▸ WHAT YOU HAVE TO DO
Each line from the one containing "680x446 pixels. At" through the final line of the records is to be repeated exactly, with no additions.

AVAILABLE DATA section start

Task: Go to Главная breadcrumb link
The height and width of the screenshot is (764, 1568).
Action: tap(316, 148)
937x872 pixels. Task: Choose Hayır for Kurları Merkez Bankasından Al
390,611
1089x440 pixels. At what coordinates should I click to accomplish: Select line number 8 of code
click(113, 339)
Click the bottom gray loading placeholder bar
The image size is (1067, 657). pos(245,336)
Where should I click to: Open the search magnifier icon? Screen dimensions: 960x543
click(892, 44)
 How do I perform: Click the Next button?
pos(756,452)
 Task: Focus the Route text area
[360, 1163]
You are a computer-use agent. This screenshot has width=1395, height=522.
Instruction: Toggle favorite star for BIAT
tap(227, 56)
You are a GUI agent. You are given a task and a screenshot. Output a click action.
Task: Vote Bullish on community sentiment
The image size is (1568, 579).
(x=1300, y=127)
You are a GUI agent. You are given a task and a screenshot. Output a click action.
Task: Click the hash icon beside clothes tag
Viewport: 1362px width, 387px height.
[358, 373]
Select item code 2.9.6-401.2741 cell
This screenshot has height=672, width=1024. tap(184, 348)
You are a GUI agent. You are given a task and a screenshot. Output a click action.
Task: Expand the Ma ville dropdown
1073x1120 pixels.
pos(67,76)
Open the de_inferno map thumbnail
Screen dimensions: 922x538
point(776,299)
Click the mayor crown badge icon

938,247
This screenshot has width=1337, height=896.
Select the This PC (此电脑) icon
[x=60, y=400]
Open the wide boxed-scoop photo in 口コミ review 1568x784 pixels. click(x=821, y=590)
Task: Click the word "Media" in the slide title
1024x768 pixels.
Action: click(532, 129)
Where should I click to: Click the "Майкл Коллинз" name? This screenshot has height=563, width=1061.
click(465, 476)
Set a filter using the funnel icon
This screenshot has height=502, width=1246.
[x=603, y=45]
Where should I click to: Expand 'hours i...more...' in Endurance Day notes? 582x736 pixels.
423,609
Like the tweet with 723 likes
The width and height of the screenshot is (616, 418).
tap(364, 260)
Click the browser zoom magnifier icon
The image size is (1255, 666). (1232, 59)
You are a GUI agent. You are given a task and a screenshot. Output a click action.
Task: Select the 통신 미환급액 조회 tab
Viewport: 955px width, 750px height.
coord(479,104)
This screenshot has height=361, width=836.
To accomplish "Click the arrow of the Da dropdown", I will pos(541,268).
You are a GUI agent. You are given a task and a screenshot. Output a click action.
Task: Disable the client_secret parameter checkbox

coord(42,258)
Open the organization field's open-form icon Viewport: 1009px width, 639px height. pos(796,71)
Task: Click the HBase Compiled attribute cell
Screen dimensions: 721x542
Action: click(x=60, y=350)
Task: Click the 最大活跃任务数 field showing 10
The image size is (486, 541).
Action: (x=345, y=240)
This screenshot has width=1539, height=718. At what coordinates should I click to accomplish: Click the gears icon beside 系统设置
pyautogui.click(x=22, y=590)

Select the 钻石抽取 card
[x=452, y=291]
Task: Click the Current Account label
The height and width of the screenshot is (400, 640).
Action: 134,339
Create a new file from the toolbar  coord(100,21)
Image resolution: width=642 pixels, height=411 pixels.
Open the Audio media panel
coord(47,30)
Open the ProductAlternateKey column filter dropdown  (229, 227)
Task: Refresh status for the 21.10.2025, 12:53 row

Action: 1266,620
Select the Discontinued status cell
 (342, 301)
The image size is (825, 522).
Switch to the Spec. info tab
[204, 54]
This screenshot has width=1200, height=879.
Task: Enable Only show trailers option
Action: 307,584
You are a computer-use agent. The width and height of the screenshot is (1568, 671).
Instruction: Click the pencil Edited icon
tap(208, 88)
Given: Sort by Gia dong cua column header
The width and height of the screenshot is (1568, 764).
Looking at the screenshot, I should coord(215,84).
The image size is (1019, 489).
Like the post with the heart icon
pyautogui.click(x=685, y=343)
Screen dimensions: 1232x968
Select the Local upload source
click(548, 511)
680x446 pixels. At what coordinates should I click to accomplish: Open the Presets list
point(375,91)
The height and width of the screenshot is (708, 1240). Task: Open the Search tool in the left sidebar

AVAILABLE DATA section end

▸ SOLVED PROBLEM
680x446 pixels. At what coordinates should I click to accomplish: Open the Presets list
point(375,91)
The height and width of the screenshot is (708, 1240). Task: Open the Search tool in the left sidebar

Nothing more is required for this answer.